Tuesday, May 11, 2004

more coachella

this year turned out to be a lot more about the people than the music, at least for me. perhaps that had something to do with the excellent company (from Davis, from NYC, from LA, from SF, etc.)

or the fact that my back hurt and i sat down and talked with friends most of the night while music played above me. maybe this is how short people feel.

for me, the two musical highlights split dance and rock.

on Saturday night, when the big tom tom drums started in during There There, HUUUUUUUUUUUUUUUGE. How can something so good be a 'walking disaster'? Answer: It's fucking not.

and then Sunday night, with Michelle the best hugger in the world, Basement Jaxx going off on 'Where's Your Head At?', replete with 10,000 bouncing maniacs offstage, and 10 gorilla suited people dancing onstage.
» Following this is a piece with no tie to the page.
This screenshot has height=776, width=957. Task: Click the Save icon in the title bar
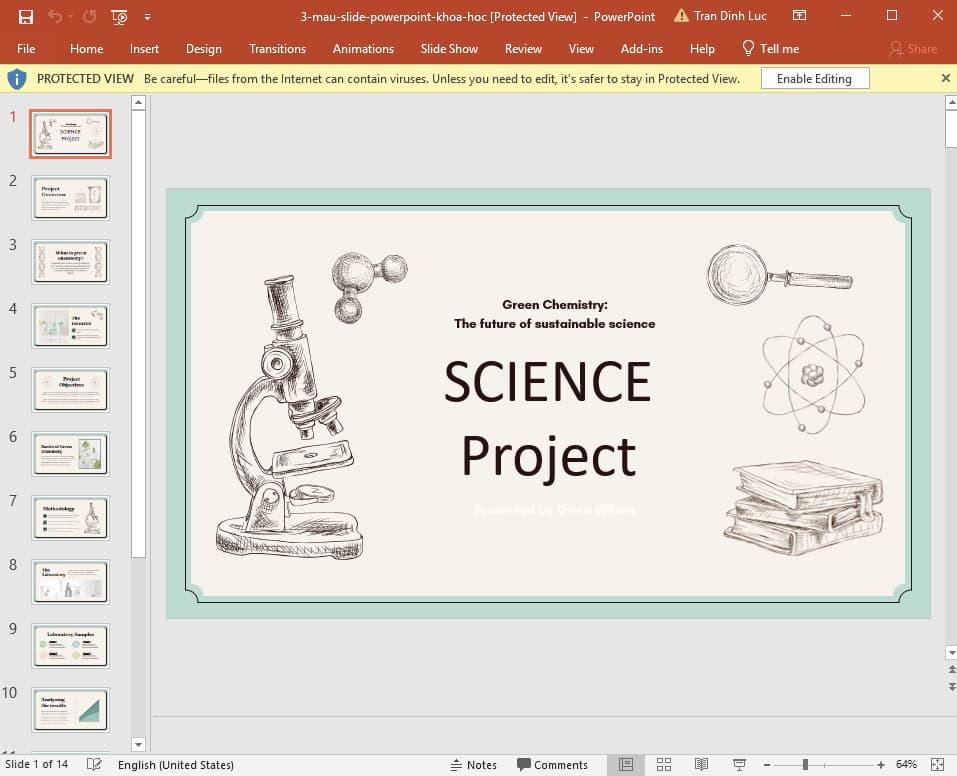coord(26,16)
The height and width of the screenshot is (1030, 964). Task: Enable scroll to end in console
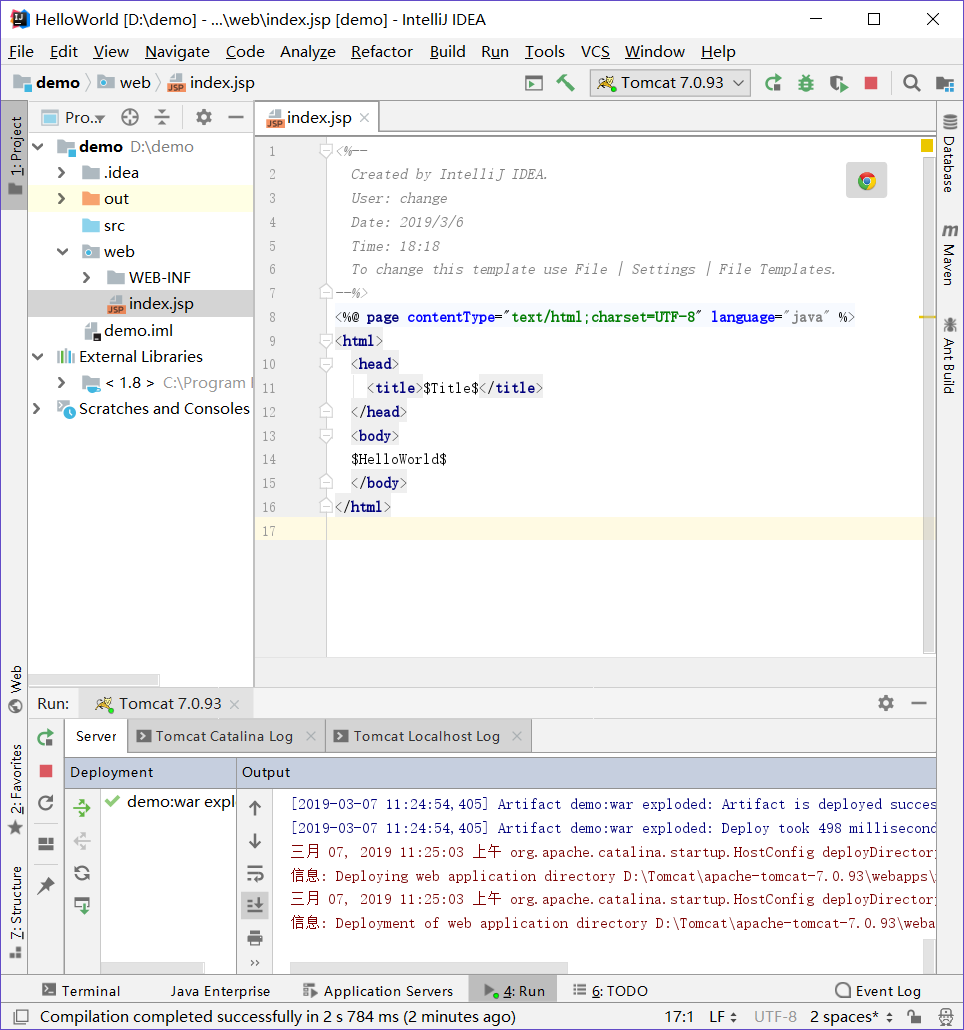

side note: my friend Tess's boss was one of the gorillas. he asked her after the show if she had seen him onstage. how would i know, asked Tess.

more soon...

MSNBC - Rock's Big Bounce: "Have you ever been outside in 106-degree heat? The air is crushing. You dehydrate instantly. You fantasize about cooler places, like Arizona. In 106-degree heat, the average indie-rock fan?thin, brittle, white as chalk?will spontaneously burst into flames. So it was a shock when 60,000 of them braved the elements recently for the Coachella music festival outside Los Angeles. Two days, all outdoors, all to see 82 bands with names that sound like parodies of band names: Death Cab for Cutie, Broken Social Scene, the Flaming Lips and one that could've been the festival's motto: ... And You Will Know Us By the Trail of Dead. (Yes, that's a real band. And yes, they're good.) Two years ago, the indie-rock scene was sputtering. Coachella was a quirky, decently attended event. And now? 'I had no idea it was such a big deal,' says Death Cab frontman Ben Gibbard. 'We were touring in Japan beforehand and people kept telling us they were flying from Japan to be at Coachella.'"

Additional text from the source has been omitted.